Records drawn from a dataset
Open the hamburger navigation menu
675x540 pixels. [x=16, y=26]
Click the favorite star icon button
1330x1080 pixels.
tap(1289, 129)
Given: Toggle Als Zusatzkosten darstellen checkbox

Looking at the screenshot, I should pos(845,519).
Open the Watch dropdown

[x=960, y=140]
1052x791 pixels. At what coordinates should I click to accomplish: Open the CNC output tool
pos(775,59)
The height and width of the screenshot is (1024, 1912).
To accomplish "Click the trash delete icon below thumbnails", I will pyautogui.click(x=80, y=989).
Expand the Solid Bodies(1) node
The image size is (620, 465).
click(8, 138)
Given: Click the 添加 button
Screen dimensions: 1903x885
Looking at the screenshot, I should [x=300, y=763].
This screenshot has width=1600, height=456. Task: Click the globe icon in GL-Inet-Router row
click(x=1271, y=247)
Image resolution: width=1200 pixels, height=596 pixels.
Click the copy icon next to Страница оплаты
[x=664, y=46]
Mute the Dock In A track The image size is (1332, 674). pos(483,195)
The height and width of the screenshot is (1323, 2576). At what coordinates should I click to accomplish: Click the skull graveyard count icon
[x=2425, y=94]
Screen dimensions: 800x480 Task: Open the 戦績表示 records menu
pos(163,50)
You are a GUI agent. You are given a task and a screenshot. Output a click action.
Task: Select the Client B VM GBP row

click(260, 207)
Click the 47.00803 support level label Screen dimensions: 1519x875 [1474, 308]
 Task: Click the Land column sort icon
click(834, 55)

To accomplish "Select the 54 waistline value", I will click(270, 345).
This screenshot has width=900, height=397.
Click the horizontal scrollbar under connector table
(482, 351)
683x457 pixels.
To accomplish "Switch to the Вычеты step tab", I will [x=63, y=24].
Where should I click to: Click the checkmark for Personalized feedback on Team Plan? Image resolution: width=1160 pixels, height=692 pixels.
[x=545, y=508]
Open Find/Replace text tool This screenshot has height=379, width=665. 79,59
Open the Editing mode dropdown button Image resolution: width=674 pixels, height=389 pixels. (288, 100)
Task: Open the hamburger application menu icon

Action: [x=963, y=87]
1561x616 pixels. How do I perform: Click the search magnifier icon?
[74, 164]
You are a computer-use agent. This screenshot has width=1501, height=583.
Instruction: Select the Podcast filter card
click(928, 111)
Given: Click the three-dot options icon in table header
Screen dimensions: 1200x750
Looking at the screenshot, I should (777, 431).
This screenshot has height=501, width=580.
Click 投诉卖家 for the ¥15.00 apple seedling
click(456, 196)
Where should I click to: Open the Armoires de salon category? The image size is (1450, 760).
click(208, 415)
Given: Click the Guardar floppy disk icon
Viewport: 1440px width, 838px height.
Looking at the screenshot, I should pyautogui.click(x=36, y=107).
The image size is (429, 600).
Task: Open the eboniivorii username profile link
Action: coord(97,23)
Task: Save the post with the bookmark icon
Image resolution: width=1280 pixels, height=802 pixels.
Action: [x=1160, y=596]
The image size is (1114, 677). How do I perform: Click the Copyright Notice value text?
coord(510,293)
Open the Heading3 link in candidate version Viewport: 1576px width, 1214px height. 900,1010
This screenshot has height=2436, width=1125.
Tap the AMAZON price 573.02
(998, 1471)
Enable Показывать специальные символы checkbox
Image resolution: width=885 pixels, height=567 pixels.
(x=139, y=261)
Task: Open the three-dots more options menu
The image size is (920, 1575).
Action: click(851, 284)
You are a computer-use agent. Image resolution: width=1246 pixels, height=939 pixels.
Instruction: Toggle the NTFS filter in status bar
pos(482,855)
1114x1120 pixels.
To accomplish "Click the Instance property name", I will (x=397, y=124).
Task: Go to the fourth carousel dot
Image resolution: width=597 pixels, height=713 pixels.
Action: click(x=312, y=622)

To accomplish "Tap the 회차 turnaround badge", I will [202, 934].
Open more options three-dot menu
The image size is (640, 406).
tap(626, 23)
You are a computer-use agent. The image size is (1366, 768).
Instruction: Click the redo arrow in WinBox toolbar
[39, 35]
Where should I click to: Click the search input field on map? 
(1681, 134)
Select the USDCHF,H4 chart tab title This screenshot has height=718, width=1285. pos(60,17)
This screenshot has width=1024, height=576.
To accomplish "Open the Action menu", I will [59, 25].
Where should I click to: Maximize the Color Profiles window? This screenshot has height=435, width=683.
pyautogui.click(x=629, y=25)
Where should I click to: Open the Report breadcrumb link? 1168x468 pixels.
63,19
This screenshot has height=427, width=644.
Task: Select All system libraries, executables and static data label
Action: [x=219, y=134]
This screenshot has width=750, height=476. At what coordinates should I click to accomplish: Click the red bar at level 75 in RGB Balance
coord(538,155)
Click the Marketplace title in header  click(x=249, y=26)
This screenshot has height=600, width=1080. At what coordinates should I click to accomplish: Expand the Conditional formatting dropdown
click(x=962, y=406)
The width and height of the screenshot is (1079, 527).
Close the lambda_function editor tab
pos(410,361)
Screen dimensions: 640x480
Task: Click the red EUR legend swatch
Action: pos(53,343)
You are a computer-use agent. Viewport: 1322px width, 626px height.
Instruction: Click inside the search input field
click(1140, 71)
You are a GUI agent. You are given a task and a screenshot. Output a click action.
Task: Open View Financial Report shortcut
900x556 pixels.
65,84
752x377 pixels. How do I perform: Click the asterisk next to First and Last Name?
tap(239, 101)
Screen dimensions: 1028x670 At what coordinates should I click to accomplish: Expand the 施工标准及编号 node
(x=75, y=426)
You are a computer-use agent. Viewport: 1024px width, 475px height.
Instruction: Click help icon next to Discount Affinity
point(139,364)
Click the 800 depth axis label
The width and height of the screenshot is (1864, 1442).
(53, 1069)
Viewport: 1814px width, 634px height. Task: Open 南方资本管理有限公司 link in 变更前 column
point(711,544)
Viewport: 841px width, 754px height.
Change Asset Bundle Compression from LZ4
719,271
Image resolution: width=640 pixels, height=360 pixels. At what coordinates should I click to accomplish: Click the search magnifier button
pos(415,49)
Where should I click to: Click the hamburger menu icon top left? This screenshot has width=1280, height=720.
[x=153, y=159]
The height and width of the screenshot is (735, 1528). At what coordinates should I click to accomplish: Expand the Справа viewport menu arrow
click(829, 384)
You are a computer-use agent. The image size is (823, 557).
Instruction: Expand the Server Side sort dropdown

* **Exercise instructions**:
An exact copy of the data is needed.

* **Answer to this task**:
Open the hamburger navigation menu
675x540 pixels. [x=16, y=26]
Click the favorite star icon button
1330x1080 pixels.
tap(1289, 129)
Given: Toggle Als Zusatzkosten darstellen checkbox

Looking at the screenshot, I should pos(845,519).
Open the Watch dropdown

[x=960, y=140]
1052x791 pixels. At what coordinates should I click to accomplish: Open the CNC output tool
pos(775,59)
The height and width of the screenshot is (1024, 1912).
To accomplish "Click the trash delete icon below thumbnails", I will pyautogui.click(x=80, y=989).
Expand the Solid Bodies(1) node
The image size is (620, 465).
click(8, 138)
Given: Click the 添加 button
Screen dimensions: 1903x885
Looking at the screenshot, I should [x=300, y=763].
This screenshot has width=1600, height=456. Task: Click the globe icon in GL-Inet-Router row
click(x=1271, y=247)
Image resolution: width=1200 pixels, height=596 pixels.
Click the copy icon next to Страница оплаты
[x=664, y=46]
Mute the Dock In A track The image size is (1332, 674). pos(483,195)
The height and width of the screenshot is (1323, 2576). At what coordinates should I click to accomplish: Click the skull graveyard count icon
[x=2425, y=94]
Screen dimensions: 800x480 Task: Open the 戦績表示 records menu
pos(163,50)
You are a GUI agent. You are given a task and a screenshot. Output a click action.
Task: Select the Client B VM GBP row

click(260, 207)
Click the 47.00803 support level label Screen dimensions: 1519x875 [1474, 308]
 Task: Click the Land column sort icon
click(834, 55)

To accomplish "Select the 54 waistline value", I will click(270, 345).
This screenshot has width=900, height=397.
Click the horizontal scrollbar under connector table
(482, 351)
683x457 pixels.
To accomplish "Switch to the Вычеты step tab", I will [x=63, y=24].
Where should I click to: Click the checkmark for Personalized feedback on Team Plan? Image resolution: width=1160 pixels, height=692 pixels.
[x=545, y=508]
Open Find/Replace text tool This screenshot has height=379, width=665. 79,59
Open the Editing mode dropdown button Image resolution: width=674 pixels, height=389 pixels. (288, 100)
Task: Open the hamburger application menu icon

Action: [x=963, y=87]
1561x616 pixels. How do I perform: Click the search magnifier icon?
[74, 164]
You are a computer-use agent. This screenshot has width=1501, height=583.
Instruction: Select the Podcast filter card
click(928, 111)
Given: Click the three-dot options icon in table header
Screen dimensions: 1200x750
Looking at the screenshot, I should (777, 431).
This screenshot has height=501, width=580.
Click 投诉卖家 for the ¥15.00 apple seedling
click(456, 196)
Where should I click to: Open the Armoires de salon category? The image size is (1450, 760).
click(208, 415)
Given: Click the Guardar floppy disk icon
Viewport: 1440px width, 838px height.
Looking at the screenshot, I should pyautogui.click(x=36, y=107).
The image size is (429, 600).
Task: Open the eboniivorii username profile link
Action: coord(97,23)
Task: Save the post with the bookmark icon
Image resolution: width=1280 pixels, height=802 pixels.
Action: [x=1160, y=596]
The image size is (1114, 677). How do I perform: Click the Copyright Notice value text?
coord(510,293)
Open the Heading3 link in candidate version Viewport: 1576px width, 1214px height. 900,1010
This screenshot has height=2436, width=1125.
Tap the AMAZON price 573.02
(998, 1471)
Enable Показывать специальные символы checkbox
Image resolution: width=885 pixels, height=567 pixels.
(x=139, y=261)
Task: Open the three-dots more options menu
The image size is (920, 1575).
Action: click(851, 284)
You are a computer-use agent. Image resolution: width=1246 pixels, height=939 pixels.
Instruction: Toggle the NTFS filter in status bar
pos(482,855)
1114x1120 pixels.
To accomplish "Click the Instance property name", I will (x=397, y=124).
Task: Go to the fourth carousel dot
Image resolution: width=597 pixels, height=713 pixels.
Action: click(x=312, y=622)

To accomplish "Tap the 회차 turnaround badge", I will [202, 934].
Open more options three-dot menu
The image size is (640, 406).
tap(626, 23)
You are a computer-use agent. The image size is (1366, 768).
Instruction: Click the redo arrow in WinBox toolbar
[39, 35]
Where should I click to: Click the search input field on map? 
(1681, 134)
Select the USDCHF,H4 chart tab title This screenshot has height=718, width=1285. pos(60,17)
This screenshot has width=1024, height=576.
To accomplish "Open the Action menu", I will [59, 25].
Where should I click to: Maximize the Color Profiles window? This screenshot has height=435, width=683.
pyautogui.click(x=629, y=25)
Where should I click to: Open the Report breadcrumb link? 1168x468 pixels.
63,19
This screenshot has height=427, width=644.
Task: Select All system libraries, executables and static data label
Action: [x=219, y=134]
This screenshot has width=750, height=476. At what coordinates should I click to accomplish: Click the red bar at level 75 in RGB Balance
coord(538,155)
Click the Marketplace title in header  click(x=249, y=26)
This screenshot has height=600, width=1080. At what coordinates should I click to accomplish: Expand the Conditional formatting dropdown
click(x=962, y=406)
The width and height of the screenshot is (1079, 527).
Close the lambda_function editor tab
pos(410,361)
Screen dimensions: 640x480
Task: Click the red EUR legend swatch
Action: pos(53,343)
You are a computer-use agent. Viewport: 1322px width, 626px height.
Instruction: Click inside the search input field
click(1140, 71)
You are a GUI agent. You are given a task and a screenshot. Output a click action.
Task: Open View Financial Report shortcut
900x556 pixels.
65,84
752x377 pixels. How do I perform: Click the asterisk next to First and Last Name?
tap(239, 101)
Screen dimensions: 1028x670 At what coordinates should I click to accomplish: Expand the 施工标准及编号 node
(x=75, y=426)
You are a computer-use agent. Viewport: 1024px width, 475px height.
Instruction: Click help icon next to Discount Affinity
point(139,364)
Click the 800 depth axis label
The width and height of the screenshot is (1864, 1442).
(53, 1069)
Viewport: 1814px width, 634px height. Task: Open 南方资本管理有限公司 link in 变更前 column
point(711,544)
Viewport: 841px width, 754px height.
Change Asset Bundle Compression from LZ4
719,271
Image resolution: width=640 pixels, height=360 pixels. At what coordinates should I click to accomplish: Click the search magnifier button
pos(415,49)
Where should I click to: Click the hamburger menu icon top left? This screenshot has width=1280, height=720.
[x=153, y=159]
The height and width of the screenshot is (735, 1528). At what coordinates should I click to accomplish: Expand the Справа viewport menu arrow
click(829, 384)
You are a computer-use agent. The image size is (823, 557).
Instruction: Expand the Server Side sort dropdown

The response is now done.